## Provided text
>>>>

How can I show that $\prod^n_{i=1}X_i$ has a monotone likelihood ratio? We have a random sample $X_1,\cdots,X_n \sim \mathrm{Beta}(\theta,1), \theta > 0$ is unknown. My ultimate goal is to find a UMP size $\alpha$ test for $H_0: \theta \le \theta_0$ v. $H_1: \theta > \theta_0$, where $\theta_0$ is specified. I recognize that I will need to use Karlin-Rubin Theorem to find the UMP size $\alpha$ test; the use of this theorem requires a sufficient statistic $T$ for $\theta$ and $\{g(t|\theta):\theta \in \Theta\}$ needs to have an monotone likelihood ratio.
my work:
I have found through the Factorization Theorem that $T=\prod^n_{i=1}X_i$ is sufficient for $\theta$. I am pretty confident that I can complete this problem after I show that $g(t|\theta)$ has the MLR property; and I will add the completed problem after this MLR property is shown.
How do you show that $g(t|\theta)$ has the MLR property? I know that a few papers exist that discuss the distribution of a product of independent Beta distributions, but I think that is above what we are expected to know to solve this problem.
updated work:
Based off of jld's answer, I am getting that the family for $T_n=\sum^n_{i=1}(-\log(X_i))$ has increasing MLR property.
$\frac{2}{\theta}\sum^N_{i=1}Y_i \sim \chi^2_{2n}$, where $Y_i=-\log(X_i)\sim \mathrm{Gamma}(n,\theta)$.
By applying the Karlin-Rubin Theorem, we get the UMP size $\alpha$ test to be:
$\phi(\mathbf{x})=1,T(\mathbf{x})>\frac{\theta}{2}\chi^2_{2n;\alpha}$
 A: Typically sums are easier than products, so in this case I'd recommend using 
$$
T_n := -\sum_{i=1}^n \log X_i.
$$
I'll start by working out the pdf of one of these RVs. Let $X \sim \text{Beta}(\theta,1)$ so
$$
f_X(x) = \theta x^{\theta-1}\mathbf 1_{0 \leq x \leq 1}.
$$
This transformation is a bijection on the support so we can use the Jacobian theorem to conclude
$$
f_Y(y) = f_X(e^{-y})e^{-y} \\
= \theta e^{-(\theta-1)y - y}\mathbf 1_{y \geq 0} \\
= \theta e^{-\theta y}\mathbf 1_{y \geq 0}
$$
which is $\text{Exp}(\theta)$ (depending on the parameterization). 
For $T_n$ we can use MGFs:
$$
M_Y(t) = \text{E}(e^{tY}) = \theta \int_0^\infty e^{-(\theta - t)y}\,\text dy \\
= \frac{\theta}{\theta - t}, \;\;t < \theta
$$
(convolutions and induction could have also worked here if you don't want to use MGFs).
This means that
$$
M_{T_n}(t) = \left(\frac{\theta}{\theta-t}\right)^n
$$
which can be recognized as the MGF of a $\Gamma(n,\theta)$ random variable, therefore
$$
f_{T_n}(t; \theta) = \frac{\theta^n}{\Gamma(n)} t^{n-1}e^{-\theta t}\mathbf 1_{t\geq 0}.
$$
Note that
$$
\frac{f_T(t;\theta_0)}{f_T(t; \theta_1)} = \left(\frac{\theta_0}{\theta_1}\right)^n e^{-(\theta_0-\theta_1)t}\mathbf 1_{t\geq 0}.
$$
Does this help?

<<<<

## Supplied material
>>>>

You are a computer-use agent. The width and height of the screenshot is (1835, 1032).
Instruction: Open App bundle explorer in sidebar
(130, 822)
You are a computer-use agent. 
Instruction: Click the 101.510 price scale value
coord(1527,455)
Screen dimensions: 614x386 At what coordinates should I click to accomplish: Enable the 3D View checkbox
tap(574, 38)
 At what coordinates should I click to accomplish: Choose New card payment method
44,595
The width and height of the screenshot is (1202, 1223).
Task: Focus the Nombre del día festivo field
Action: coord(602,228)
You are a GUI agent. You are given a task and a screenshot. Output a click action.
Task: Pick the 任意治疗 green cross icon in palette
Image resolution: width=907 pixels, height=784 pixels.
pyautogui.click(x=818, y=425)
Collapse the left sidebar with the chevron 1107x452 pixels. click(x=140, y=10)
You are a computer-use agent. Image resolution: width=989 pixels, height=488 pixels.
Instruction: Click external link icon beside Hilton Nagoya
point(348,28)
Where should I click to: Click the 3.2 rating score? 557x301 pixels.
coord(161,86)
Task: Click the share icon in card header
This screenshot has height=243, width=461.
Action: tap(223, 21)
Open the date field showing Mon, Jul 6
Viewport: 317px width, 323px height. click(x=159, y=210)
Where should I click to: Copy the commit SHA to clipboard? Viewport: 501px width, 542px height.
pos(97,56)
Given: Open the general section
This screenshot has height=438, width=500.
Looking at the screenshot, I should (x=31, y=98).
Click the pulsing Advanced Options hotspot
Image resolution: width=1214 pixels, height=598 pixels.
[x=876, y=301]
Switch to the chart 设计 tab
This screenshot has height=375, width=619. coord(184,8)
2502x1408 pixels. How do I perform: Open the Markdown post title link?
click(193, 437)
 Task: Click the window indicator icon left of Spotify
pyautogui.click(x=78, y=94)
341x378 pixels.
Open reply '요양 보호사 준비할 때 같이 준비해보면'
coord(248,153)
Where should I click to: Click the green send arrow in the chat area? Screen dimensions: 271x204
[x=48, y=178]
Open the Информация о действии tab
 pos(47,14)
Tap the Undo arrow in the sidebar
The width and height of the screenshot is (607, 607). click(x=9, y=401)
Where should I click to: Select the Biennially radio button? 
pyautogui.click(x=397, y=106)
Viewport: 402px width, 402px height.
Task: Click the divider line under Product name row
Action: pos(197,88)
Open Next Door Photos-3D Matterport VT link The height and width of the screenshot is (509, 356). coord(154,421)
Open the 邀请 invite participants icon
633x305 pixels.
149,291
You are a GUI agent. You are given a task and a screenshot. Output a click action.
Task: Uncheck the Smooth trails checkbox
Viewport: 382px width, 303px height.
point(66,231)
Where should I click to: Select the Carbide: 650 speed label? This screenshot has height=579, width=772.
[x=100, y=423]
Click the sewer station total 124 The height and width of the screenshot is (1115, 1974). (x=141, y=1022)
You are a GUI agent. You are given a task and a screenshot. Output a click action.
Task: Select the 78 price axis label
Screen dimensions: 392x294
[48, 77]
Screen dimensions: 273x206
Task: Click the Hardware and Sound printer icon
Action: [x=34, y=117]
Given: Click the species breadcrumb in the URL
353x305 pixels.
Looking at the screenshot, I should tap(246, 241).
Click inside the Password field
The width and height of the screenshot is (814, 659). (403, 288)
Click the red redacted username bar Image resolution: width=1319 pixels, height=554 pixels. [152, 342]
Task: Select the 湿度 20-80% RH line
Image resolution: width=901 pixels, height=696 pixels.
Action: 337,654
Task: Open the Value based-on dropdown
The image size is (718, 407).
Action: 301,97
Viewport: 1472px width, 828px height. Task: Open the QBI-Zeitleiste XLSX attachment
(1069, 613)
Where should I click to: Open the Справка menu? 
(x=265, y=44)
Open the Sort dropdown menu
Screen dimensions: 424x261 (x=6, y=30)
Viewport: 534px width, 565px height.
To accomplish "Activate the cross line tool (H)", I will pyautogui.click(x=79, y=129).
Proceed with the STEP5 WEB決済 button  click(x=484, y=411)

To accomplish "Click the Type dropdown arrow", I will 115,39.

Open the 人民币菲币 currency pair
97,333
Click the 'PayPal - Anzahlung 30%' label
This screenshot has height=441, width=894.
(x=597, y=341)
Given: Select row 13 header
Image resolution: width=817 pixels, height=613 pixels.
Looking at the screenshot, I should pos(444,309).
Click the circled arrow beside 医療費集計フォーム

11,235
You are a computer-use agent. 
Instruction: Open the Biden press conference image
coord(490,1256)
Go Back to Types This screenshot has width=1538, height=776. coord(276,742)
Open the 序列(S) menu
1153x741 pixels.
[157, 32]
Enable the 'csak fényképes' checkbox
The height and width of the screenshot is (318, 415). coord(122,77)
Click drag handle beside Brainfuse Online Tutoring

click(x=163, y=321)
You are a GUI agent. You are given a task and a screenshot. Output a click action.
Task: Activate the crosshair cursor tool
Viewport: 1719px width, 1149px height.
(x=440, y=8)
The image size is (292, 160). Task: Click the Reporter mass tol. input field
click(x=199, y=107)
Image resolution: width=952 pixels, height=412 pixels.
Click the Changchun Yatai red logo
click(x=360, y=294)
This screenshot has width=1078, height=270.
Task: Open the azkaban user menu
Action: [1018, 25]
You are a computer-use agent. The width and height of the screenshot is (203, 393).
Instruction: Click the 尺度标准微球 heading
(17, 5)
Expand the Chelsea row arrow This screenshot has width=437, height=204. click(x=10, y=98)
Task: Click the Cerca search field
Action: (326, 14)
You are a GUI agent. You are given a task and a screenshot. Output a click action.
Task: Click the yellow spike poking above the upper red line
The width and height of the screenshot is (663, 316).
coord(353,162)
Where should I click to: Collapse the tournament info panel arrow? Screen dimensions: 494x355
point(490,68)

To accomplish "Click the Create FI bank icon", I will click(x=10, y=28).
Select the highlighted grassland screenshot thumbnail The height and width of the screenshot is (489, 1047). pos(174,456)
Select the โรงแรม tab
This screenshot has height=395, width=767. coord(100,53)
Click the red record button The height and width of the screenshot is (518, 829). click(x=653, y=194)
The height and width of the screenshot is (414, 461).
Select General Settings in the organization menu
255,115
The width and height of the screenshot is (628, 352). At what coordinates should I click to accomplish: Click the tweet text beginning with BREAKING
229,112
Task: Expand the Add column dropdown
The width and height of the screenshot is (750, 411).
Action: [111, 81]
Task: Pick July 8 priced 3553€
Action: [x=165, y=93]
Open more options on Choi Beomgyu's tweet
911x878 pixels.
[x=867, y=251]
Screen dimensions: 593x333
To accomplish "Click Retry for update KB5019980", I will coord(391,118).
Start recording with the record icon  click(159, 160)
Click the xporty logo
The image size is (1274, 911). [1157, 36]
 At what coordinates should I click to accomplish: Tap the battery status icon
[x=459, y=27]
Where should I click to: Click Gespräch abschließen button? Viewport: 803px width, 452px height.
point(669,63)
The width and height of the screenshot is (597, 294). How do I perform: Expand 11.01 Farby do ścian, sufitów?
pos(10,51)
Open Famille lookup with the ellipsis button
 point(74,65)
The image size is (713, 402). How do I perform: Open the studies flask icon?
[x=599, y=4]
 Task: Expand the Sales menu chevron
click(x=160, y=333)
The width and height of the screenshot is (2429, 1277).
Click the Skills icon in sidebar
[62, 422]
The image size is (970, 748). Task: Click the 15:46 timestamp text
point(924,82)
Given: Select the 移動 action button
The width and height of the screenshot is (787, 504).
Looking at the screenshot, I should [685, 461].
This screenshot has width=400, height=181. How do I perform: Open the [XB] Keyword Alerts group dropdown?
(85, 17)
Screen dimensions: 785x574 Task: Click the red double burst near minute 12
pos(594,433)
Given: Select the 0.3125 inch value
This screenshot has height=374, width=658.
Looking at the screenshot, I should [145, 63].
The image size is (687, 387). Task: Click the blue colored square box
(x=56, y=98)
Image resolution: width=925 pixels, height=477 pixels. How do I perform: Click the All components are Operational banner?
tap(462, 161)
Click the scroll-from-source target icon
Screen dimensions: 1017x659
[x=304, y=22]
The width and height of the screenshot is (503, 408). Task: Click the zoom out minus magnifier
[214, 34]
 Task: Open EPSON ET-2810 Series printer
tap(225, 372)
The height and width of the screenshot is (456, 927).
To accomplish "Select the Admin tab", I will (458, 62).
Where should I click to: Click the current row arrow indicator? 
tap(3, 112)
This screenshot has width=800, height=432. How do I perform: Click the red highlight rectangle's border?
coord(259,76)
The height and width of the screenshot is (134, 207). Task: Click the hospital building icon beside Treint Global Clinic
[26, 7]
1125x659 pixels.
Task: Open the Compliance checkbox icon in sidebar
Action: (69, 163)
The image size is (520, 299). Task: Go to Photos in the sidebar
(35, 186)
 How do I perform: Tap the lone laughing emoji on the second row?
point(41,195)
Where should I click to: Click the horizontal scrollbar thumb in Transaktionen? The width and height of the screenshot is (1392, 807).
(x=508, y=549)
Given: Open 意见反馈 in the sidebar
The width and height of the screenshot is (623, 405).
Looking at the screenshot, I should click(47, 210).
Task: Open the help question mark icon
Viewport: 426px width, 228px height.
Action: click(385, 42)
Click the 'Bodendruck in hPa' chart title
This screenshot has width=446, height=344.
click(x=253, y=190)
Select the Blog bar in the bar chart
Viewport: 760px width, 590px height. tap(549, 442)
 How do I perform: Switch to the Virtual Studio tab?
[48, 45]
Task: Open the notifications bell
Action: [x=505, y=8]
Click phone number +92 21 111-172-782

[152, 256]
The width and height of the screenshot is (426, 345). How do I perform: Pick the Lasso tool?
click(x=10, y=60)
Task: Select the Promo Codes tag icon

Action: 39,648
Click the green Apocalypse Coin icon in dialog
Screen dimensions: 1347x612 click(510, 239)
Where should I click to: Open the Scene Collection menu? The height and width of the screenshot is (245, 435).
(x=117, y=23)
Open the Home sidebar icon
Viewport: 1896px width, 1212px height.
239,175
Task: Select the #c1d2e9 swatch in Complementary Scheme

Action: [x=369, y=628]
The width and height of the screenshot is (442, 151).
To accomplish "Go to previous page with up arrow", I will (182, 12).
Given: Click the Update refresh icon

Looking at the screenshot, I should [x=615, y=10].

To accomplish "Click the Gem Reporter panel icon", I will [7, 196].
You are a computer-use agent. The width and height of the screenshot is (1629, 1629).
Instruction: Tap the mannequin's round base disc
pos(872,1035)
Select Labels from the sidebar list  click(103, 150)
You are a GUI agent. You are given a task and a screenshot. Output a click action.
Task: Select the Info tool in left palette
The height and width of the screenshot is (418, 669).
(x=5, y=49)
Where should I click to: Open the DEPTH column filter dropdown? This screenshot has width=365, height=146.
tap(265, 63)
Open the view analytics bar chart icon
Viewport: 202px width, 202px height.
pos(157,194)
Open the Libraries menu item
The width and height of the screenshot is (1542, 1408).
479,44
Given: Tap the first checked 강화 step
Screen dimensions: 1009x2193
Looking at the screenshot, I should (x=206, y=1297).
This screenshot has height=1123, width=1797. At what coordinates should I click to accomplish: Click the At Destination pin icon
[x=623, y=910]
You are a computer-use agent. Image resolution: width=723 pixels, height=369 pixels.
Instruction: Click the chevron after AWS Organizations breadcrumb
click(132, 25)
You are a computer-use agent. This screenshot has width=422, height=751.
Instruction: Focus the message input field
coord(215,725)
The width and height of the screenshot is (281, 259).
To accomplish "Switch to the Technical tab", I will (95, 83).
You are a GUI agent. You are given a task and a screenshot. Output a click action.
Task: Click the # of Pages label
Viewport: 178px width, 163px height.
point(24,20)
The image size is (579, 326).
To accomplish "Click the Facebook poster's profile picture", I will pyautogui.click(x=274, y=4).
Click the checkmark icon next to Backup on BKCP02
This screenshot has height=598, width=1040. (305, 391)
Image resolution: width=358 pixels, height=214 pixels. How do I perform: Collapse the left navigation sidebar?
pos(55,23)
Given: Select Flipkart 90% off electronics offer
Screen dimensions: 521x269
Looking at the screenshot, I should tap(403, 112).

<<<<

## Given exercise A
Print the part of the thread on the Beta(θ,1) sample exactly, starting with "How can I show" and going on through "property is shown.".
## Given exercise B
For each statement, answer yes or no according to the thread on the Beta(θ,1) sample, and quote the deciding words exactly.
(i) The asker used the Factorization Theorem to find that the product of the X_i is sufficient for θ.
(ii) The reply recommends working with products rather than sums.
(iii) The reply identifies the distribution of a single transformed variable as exponential.

## Final answer A
How can I show that $\prod^n_{i=1}X_i$ has a monotone likelihood ratio? We have a random sample $X_1,\cdots,X_n \sim \mathrm{Beta}(\theta,1), \theta > 0$ is unknown. My ultimate goal is to find a UMP size $\alpha$ test for $H_0: \theta \le \theta_0$ v. $H_1: \theta > \theta_0$, where $\theta_0$ is specified. I recognize that I will need to use Karlin-Rubin Theorem to find the UMP size $\alpha$ test; the use of this theorem requires a sufficient statistic $T$ for $\theta$ and $\{g(t|\theta):\theta \in \Theta\}$ needs to have an monotone likelihood ratio.
my work:
I have found through the Factorization Theorem that $T=\prod^n_{i=1}X_i$ is sufficient for $\theta$. I am pretty confident that I can complete this problem after I show that $g(t|\theta)$ has the MLR property; and I will add the completed problem after this MLR property is shown.

## Final answer B
(i) Yes: "I have found through the Factorization Theorem that $T=\prod^n_{i=1}X_i$ is sufficient for $\theta$."
(ii) No: "Typically sums are easier than products, so in this case I'd recommend using"
(iii) Yes: "which is $\text{Exp}(\theta)$ (depending on the parameterization)."